Ambiguous loss is neither a disorder nor a syndrome, simply a framework to help us understand the complexity and nuances of loss and how to live with it. My focus is on building resilience to live with and thrive despite a loss that can't be clarified. Here, resilience means increasing your tolerance for ambiguity. As a result of the great uncertainty that surrounded the COVID-19 pandemic, the ambiguous loss skyrocketed and left some lasting effects for us to deal with for years to come, as individuals and as a collective. ...
... Wherever they are, I write for the millions who are still unmoored by their pandemic losses and want to make sense of them. With so many sickened and dead worldwide, we are just now emerging from this great shadow of death. Life will go on, but it will be different. It already is. We won't go back to the way we were because change is both needed and taking place. ... What helps? Letting go of the idea of closure and instead, finding meaning in our losses, thinking both/and about the positive and negative, and finally, risking change by doing something different. ..In addition to our pandemic losses, Boss insists that in the last few years, many of us have also been trying to absorb heightened awareness of murderous white supremacy and of advancing climate collapse. No wonder as COVID recedes (we hope), many of us nonetheless feel unmoored, a little at sea.
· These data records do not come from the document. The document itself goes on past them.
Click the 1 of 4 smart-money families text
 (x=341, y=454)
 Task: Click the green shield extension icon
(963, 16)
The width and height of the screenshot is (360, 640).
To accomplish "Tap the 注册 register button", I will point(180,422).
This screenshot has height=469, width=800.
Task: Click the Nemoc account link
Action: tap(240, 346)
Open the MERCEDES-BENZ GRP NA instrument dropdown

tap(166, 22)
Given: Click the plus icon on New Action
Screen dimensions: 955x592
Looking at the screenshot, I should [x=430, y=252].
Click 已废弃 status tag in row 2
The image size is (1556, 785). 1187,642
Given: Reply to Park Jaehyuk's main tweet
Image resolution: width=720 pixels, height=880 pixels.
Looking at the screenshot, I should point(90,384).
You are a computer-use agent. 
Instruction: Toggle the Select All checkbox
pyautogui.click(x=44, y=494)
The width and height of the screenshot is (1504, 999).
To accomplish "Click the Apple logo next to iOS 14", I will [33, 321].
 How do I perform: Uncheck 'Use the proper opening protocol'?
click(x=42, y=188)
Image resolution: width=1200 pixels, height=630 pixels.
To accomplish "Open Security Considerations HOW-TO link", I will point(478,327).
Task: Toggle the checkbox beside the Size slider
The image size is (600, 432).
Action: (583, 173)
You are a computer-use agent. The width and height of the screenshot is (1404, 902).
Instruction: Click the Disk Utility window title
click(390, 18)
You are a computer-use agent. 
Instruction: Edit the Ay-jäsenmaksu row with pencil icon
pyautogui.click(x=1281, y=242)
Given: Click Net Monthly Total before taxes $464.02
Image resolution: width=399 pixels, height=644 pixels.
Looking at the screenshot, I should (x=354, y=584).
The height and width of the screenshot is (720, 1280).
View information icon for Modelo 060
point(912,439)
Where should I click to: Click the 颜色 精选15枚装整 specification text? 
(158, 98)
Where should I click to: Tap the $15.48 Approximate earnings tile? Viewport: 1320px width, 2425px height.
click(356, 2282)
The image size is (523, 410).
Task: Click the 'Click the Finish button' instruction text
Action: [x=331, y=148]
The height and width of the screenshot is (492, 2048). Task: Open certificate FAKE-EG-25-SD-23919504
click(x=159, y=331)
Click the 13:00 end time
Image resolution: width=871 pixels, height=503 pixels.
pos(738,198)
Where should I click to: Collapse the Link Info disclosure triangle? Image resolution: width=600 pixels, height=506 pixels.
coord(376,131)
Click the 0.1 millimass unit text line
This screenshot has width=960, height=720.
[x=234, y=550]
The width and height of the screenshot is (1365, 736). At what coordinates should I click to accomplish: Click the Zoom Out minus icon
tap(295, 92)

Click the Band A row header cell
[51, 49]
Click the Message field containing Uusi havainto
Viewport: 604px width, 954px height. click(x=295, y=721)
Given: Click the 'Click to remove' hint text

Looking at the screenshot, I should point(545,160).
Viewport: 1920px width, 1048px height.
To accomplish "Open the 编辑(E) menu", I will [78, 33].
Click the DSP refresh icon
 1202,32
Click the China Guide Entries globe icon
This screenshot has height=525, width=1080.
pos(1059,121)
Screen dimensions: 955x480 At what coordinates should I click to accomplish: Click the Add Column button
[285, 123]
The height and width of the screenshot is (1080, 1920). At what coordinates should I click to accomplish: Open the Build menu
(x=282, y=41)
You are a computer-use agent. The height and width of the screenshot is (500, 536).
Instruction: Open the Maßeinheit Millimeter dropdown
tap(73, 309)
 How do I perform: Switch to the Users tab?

And we need to understand, according to this author, that "closure" is a myth.
In the popular vernacular, closure is unfortunately used to describe the ending of the grief that comes after loss. The assumption is that you'll be "over it," done with your sorrow once you have closure. Not true. ... What I have learned is that even with the most extreme cases of loss, having no closure doesn't have to be devastating. ... I saw repeatedly that keeping loved ones present in one's heart and mind, even after they have disappeared or died, helps on to hold the loss and its grief without seeking an absolute ending.
... the cost of seeking closure is that it's impossible and thus saps our energy and distracts us from seeing other coping options that could lead to more emotional growth and resilience. The benefits of not seeking closure are many. ... without needing closure, we can feel more rooted in this world because we now see more than ourselves in it. We are genetically part of those who have gone before -- and thus part of the human species. With continuity instead of closure, we are not alone.As most readers of this blog know, I'm not much for psychologizing. But I found Boss' little volume humane, compassionate, and wise. Like most of us, I've felt surrounded by losses in the last couple of disorienting years -- especially by too many deaths (though none from the coronavirus) -- most not marked as we would have in the before times. We need to be gentle with each other. Boss knows that.